⟨

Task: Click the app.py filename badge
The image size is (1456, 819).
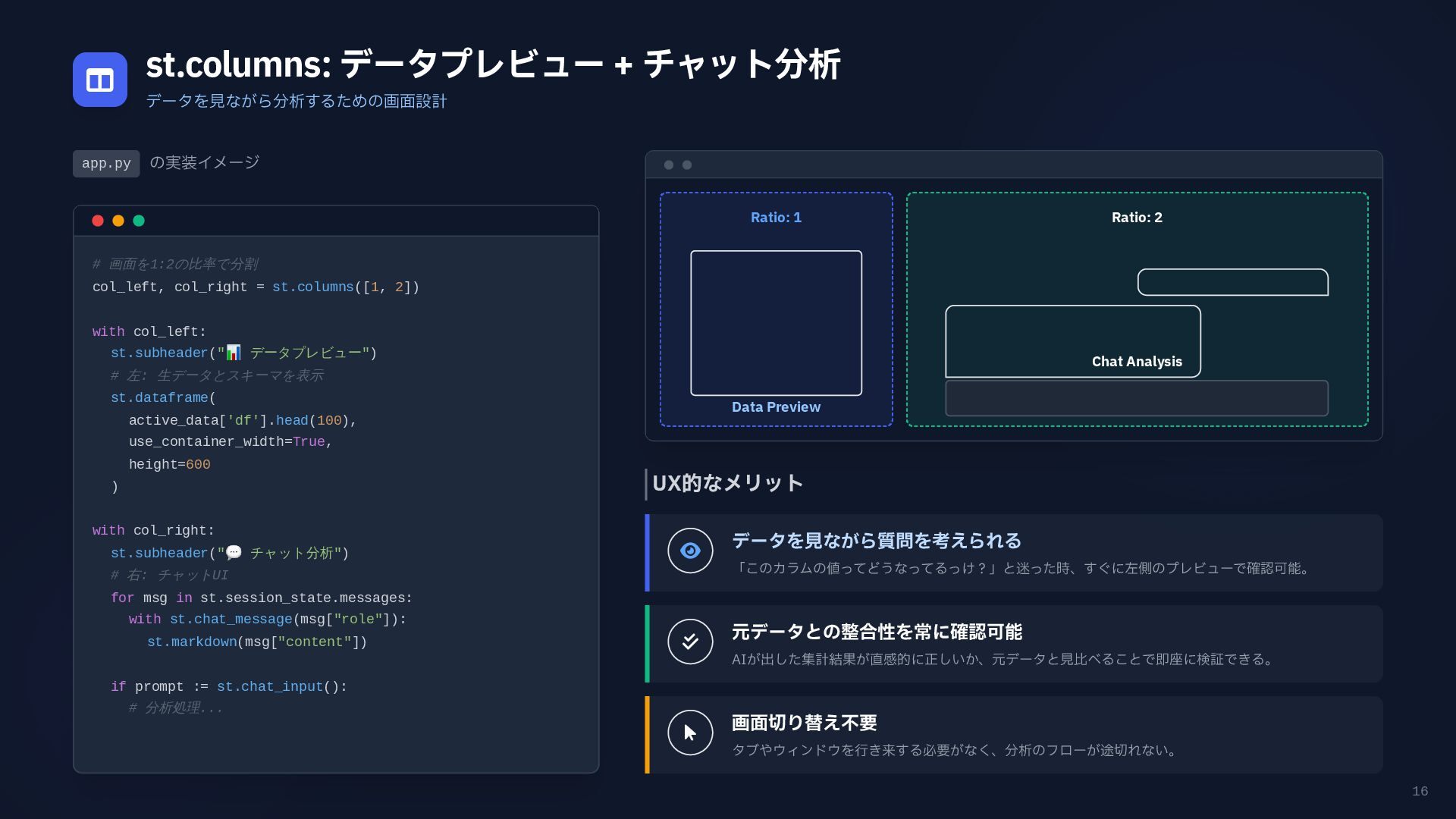Action: [106, 164]
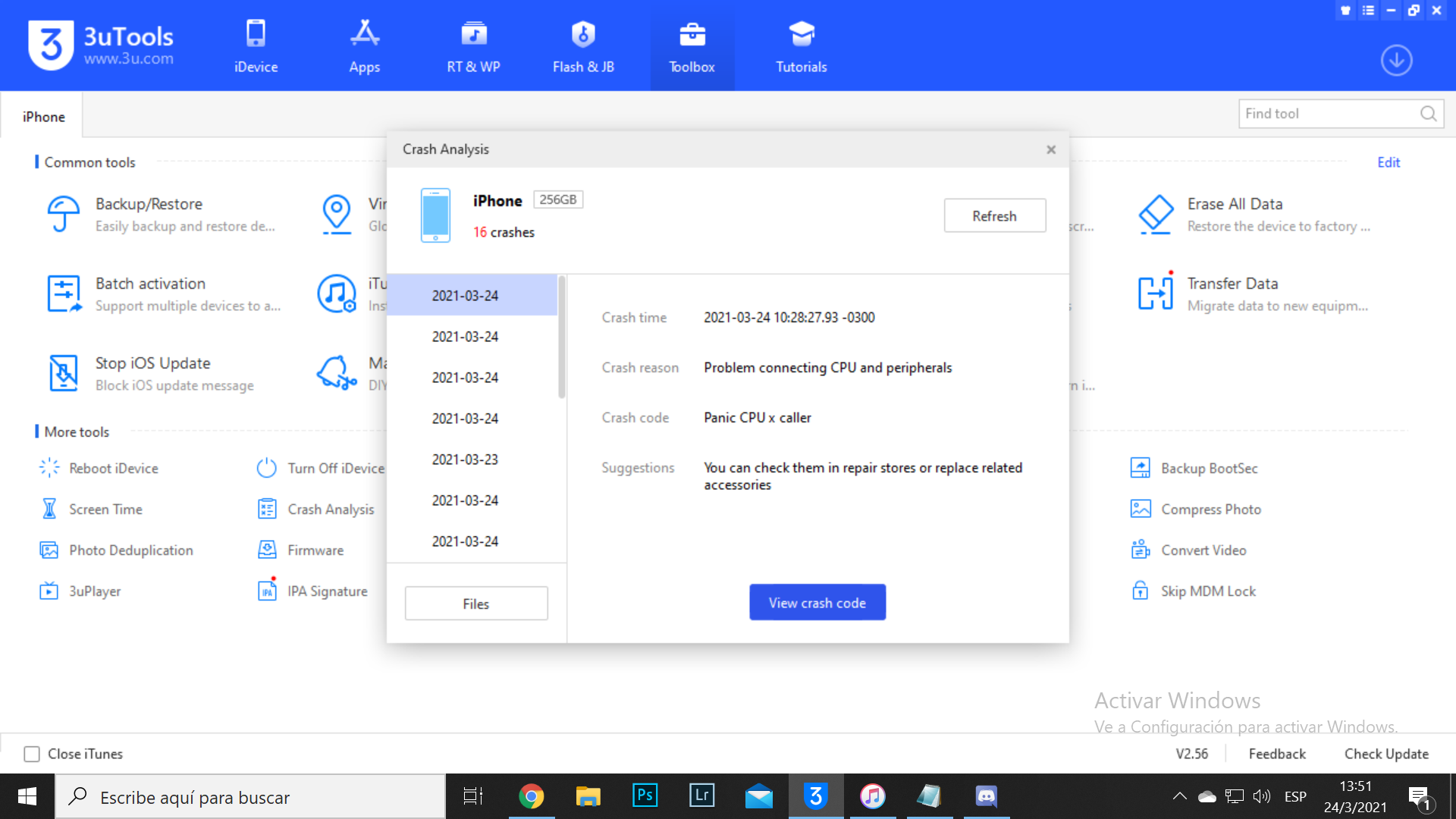Click the Files button
The image size is (1456, 819).
click(x=475, y=604)
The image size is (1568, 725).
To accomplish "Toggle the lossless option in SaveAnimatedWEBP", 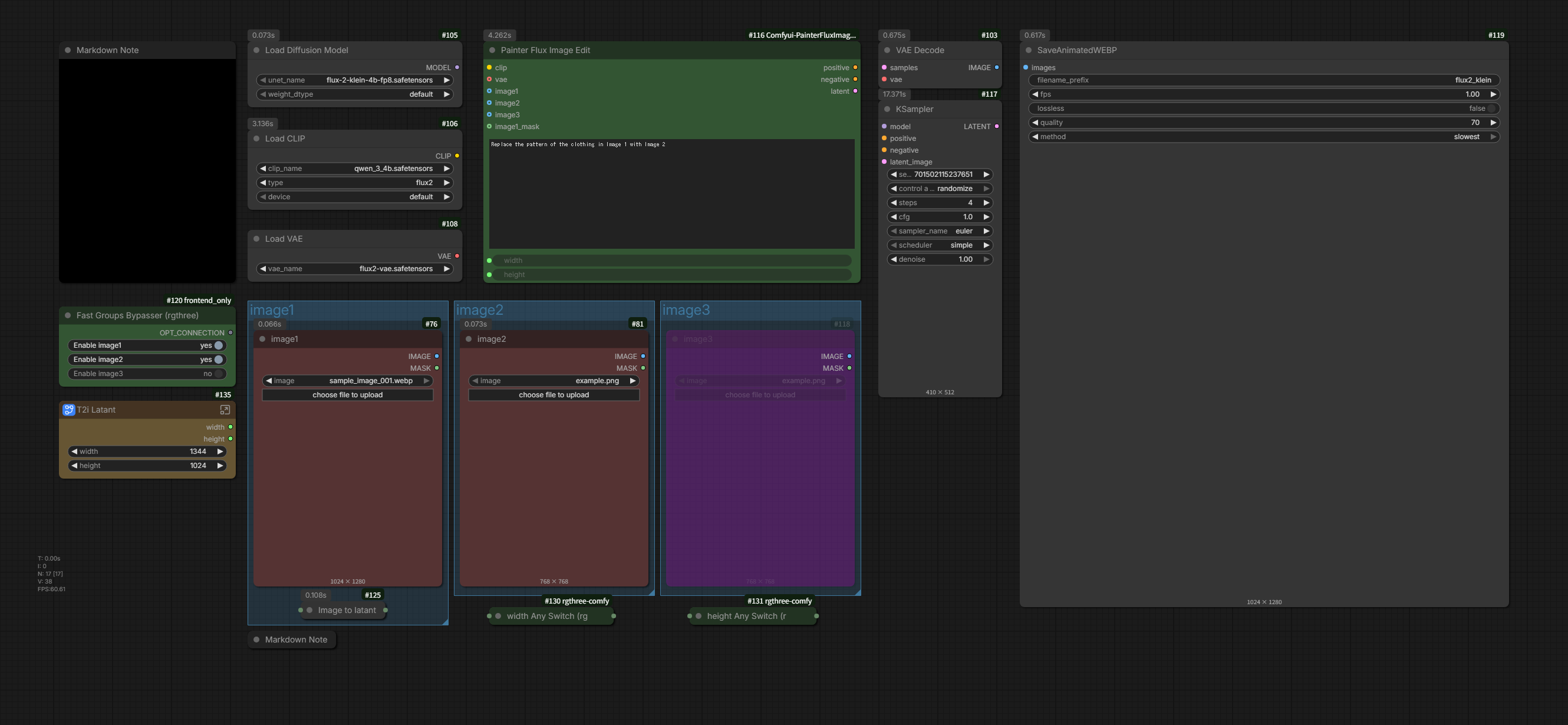I will click(1491, 108).
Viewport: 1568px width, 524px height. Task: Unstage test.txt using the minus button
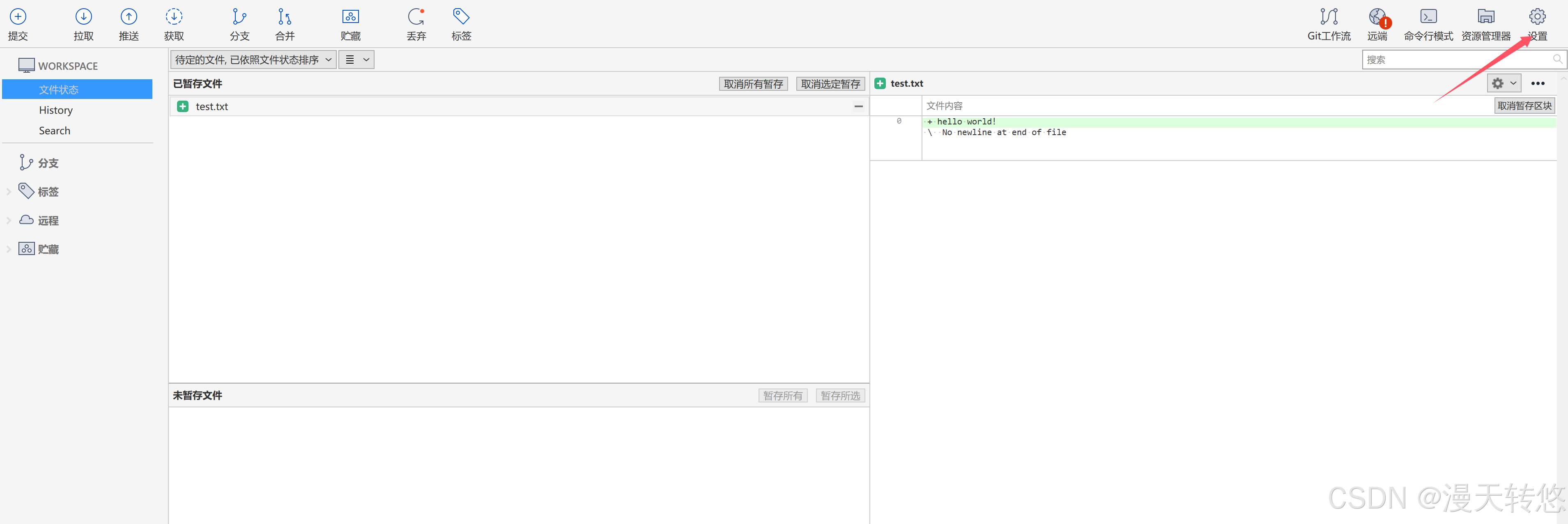[x=858, y=106]
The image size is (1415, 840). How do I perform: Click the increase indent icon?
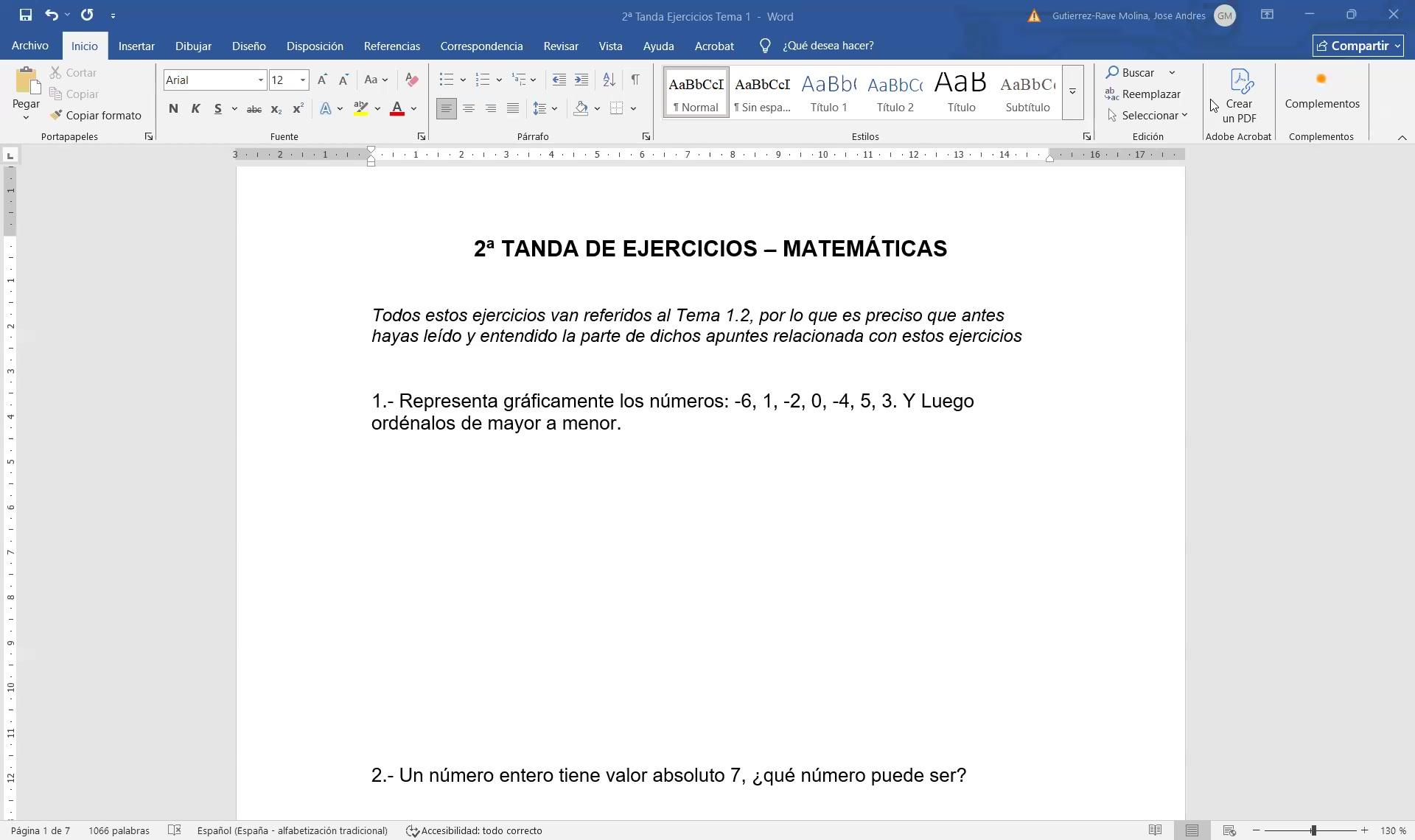tap(581, 80)

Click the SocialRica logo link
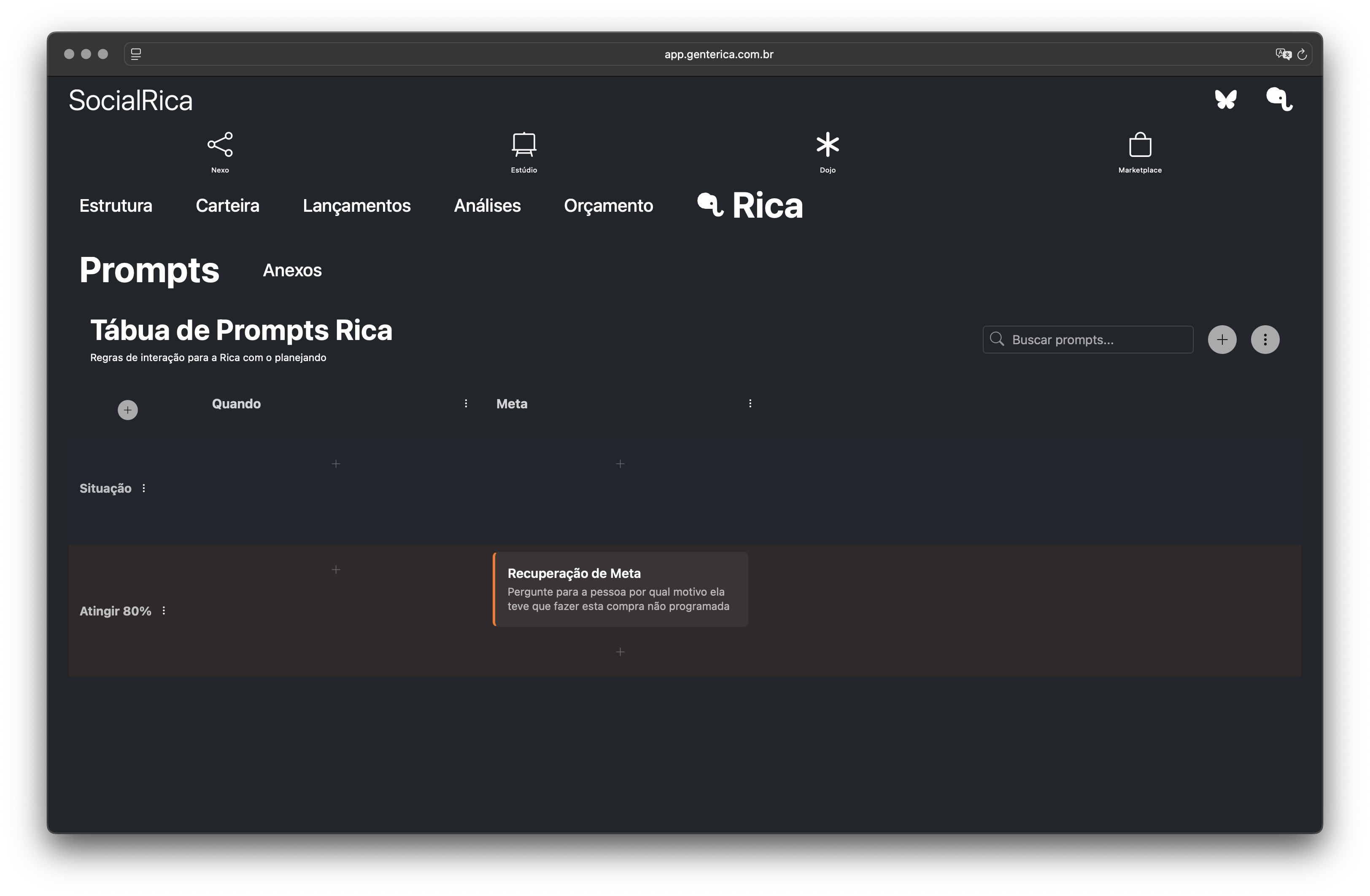131,101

⟩

• **Task prompt**: Restate word for word the lines from the one holding "Viewport: 1568px width, 524px" down through the last line of the records above, and do not include the pictures.

• **Result of the task**:
Viewport: 1568px width, 524px height. Task: Unstage test.txt using the minus button
[x=858, y=106]
The image size is (1415, 840). How do I perform: Click the increase indent icon?
tap(581, 80)

Click the SocialRica logo link
131,101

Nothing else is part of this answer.